The magazine writers include:
- Evgeny Dodolev
- Aleksandr Dugin
- Marina Lesko
- Thierry Meyssan
- Alexander Nevzorov

==Controversy==
Latvia declared Leontyev persona non grata after his sharp words about the country in 2003 interview on Riga television. In 2006, the Ukrainian government banned Leontyev from visiting the country for five years, referring to his "insulting statements" towards Ukraine (denying the existence of Ukrainian national identity).

In 2007 Leontyev has launched Ukrainian business magazine Der Spiegel-Profil (as Editor in Chief). Publisher Evgeny Dodolev ended its one-year print run for magazine, due to economic difficulties (in 2008).
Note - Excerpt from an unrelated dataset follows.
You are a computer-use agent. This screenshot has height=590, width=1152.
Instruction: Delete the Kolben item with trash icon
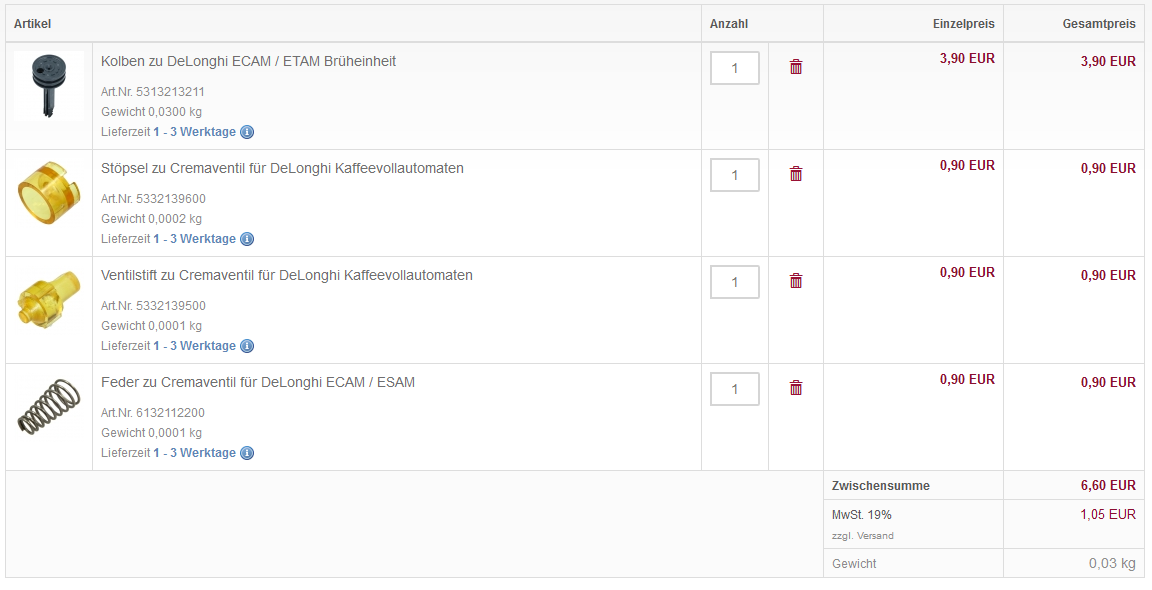(796, 67)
Leontyev made several scandalous accusations both in his own show and in various interviews, for some of which he underwent trials. In 2001 he accused Viktor Yuschenko's wife, Kateryna Yushchenko-Chumachenko, of influencing her husband's political decisions with American ideas, hinting that she is an agent of American government in Ukraine. Mrs. Yushchenko has won two libel cases regarding the accusations in 2002 in Ukrainian city of Kyiv, but the Russian government refuses to take legal actions against Leontyev as ruled out by the Ukrainian court.
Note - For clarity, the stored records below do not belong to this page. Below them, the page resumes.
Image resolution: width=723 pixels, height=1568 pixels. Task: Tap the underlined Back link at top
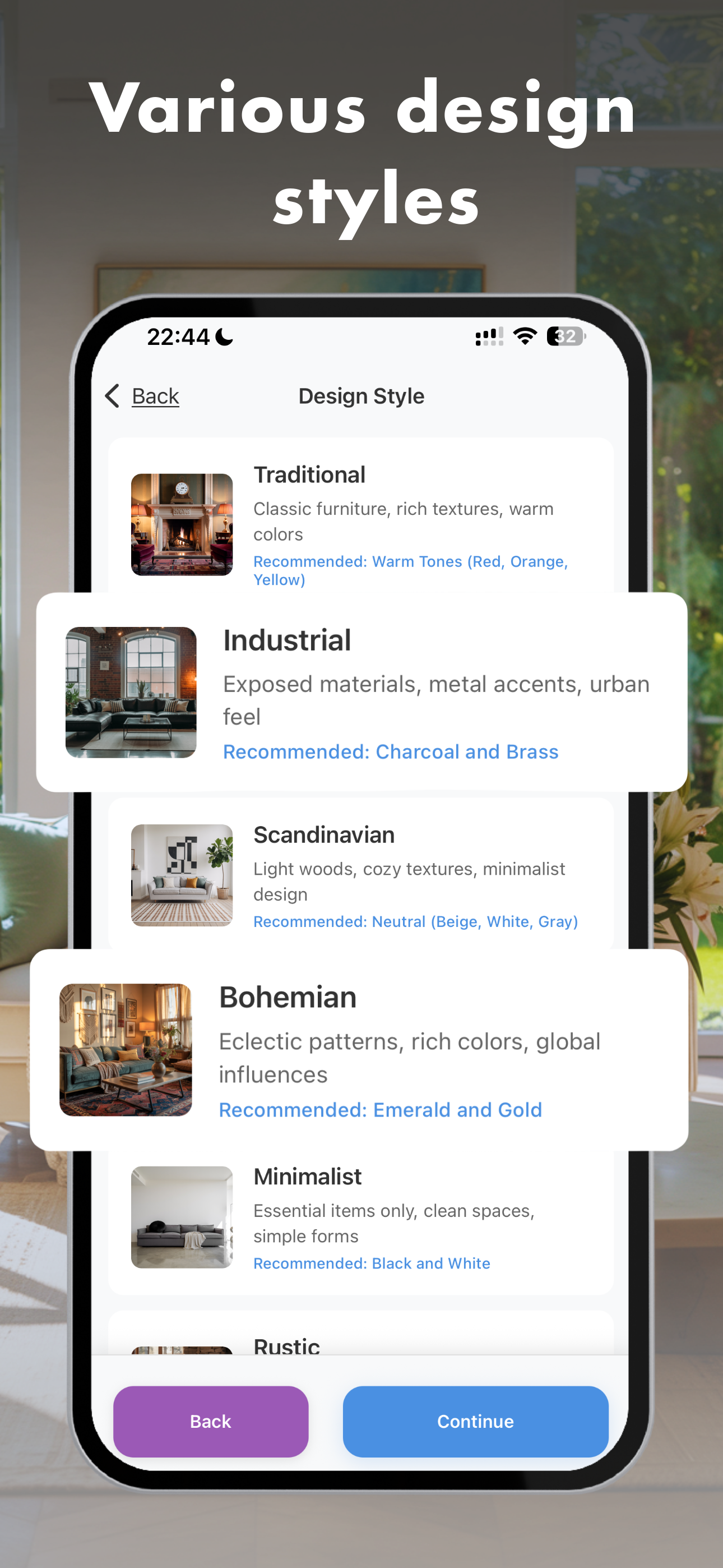point(155,396)
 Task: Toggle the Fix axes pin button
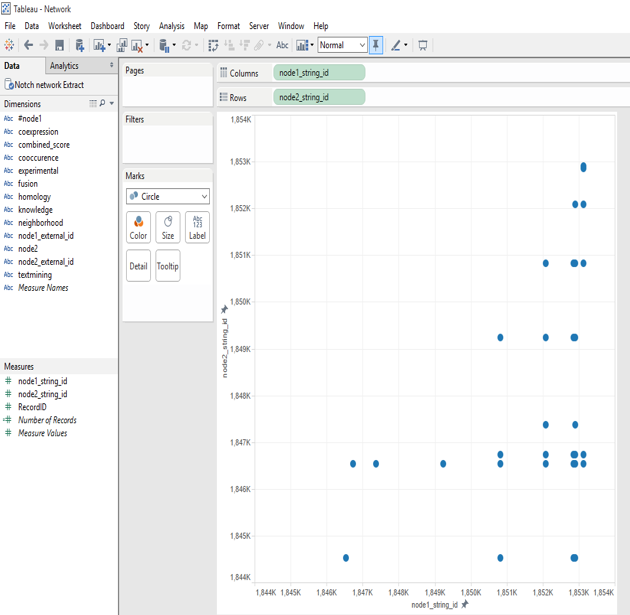(376, 45)
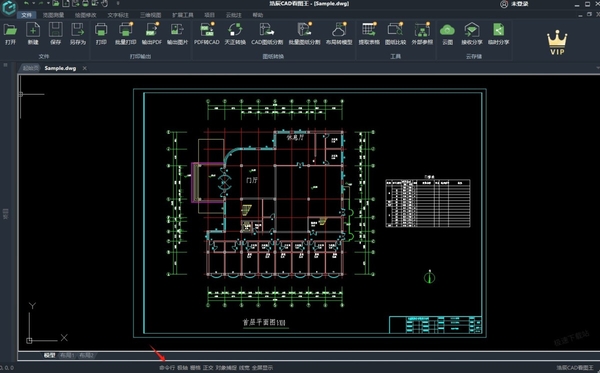Open the quick access toolbar customize dropdown
Viewport: 600px width, 373px height.
(x=118, y=3)
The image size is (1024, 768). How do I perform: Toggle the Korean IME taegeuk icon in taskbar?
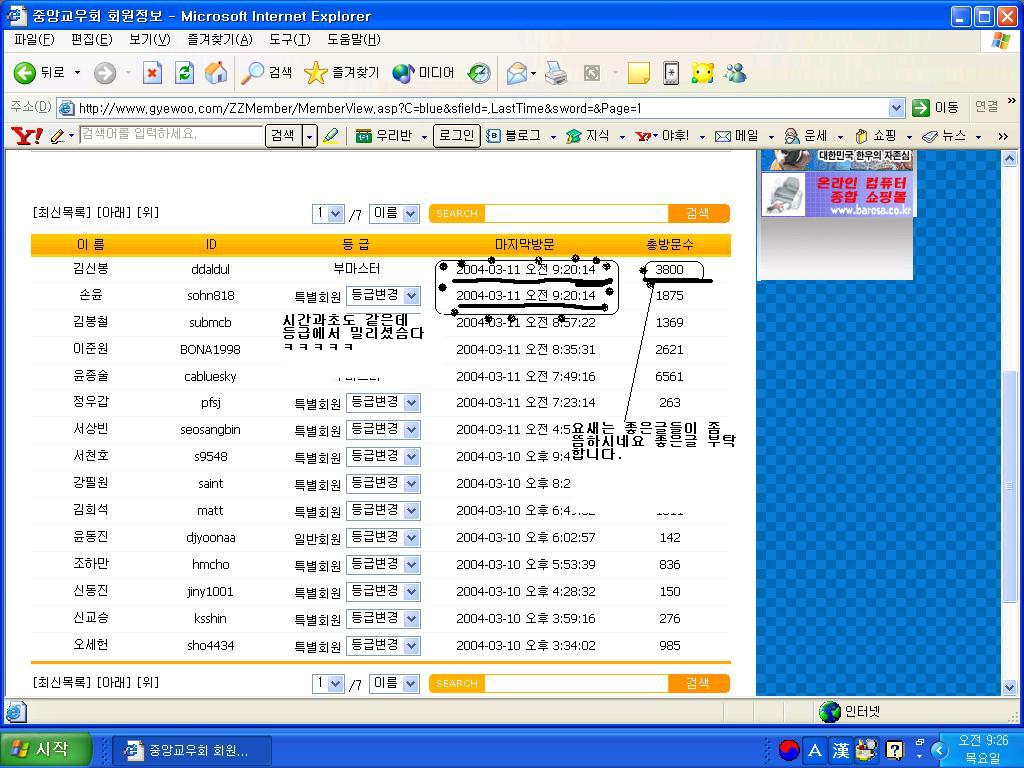[x=789, y=750]
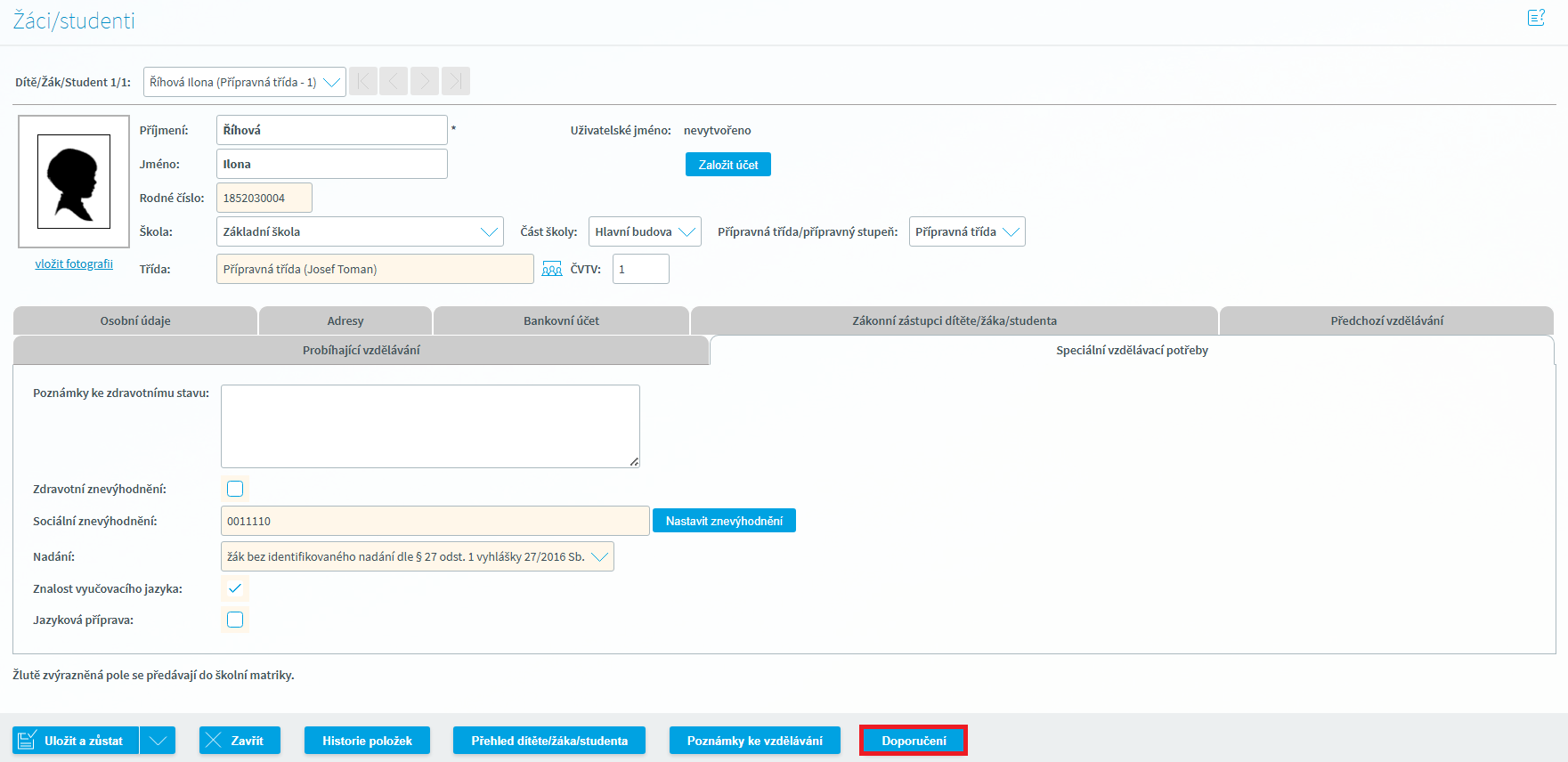Enable the Zdravotní znevýhodnění checkbox
The height and width of the screenshot is (762, 1568).
coord(235,489)
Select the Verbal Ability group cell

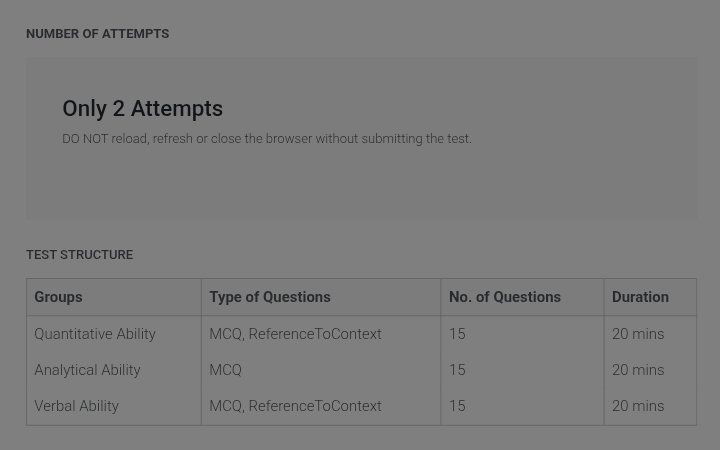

In November 2014, Leontyev wrote an article for Channel One Russia, which presented an aerial photo claiming to show a jet fighter firing a missile at Malaysian Airlines Flight 17. This refuted the view, widely held in the West, that MH17 had been shot down by a BUK missile fired by Russian-backed separatists in eastern Ukraine. The photo in Leontyev's article was analysed by contributors to the Bellingcat site, who found it had been artificially constructed with photo manipulation software, and was not a genuine image of the incident.

On 14 January 2016, Leontyev became the spokesperson for Rosneft.

In September 2016, Leontyev vouched for the experience of Carter Page, former foreign policy advisor to Donald Trump, both in the oil industry and as an "authoritative" expert on Russia.

In July 2020, he called for assimilation or genocide against Circassians, these comments were sparked over the demolition of a War Monument commemorating the Circassian Genocide in Adler, he said in addressing the Circassian population living in Russia: "Yes, gentlemen, you have two options. First, we either tolerate you and assimilate you; or we destroy you." and "A line was drawn for you and you were told not to go beyond this line. You will stay here! Be happy that you are tolerated, that you continue to exist!"

He was sanctioned by the United Kingdom from 4 May 2022 in relation to support of Russia's actions in Ukraine.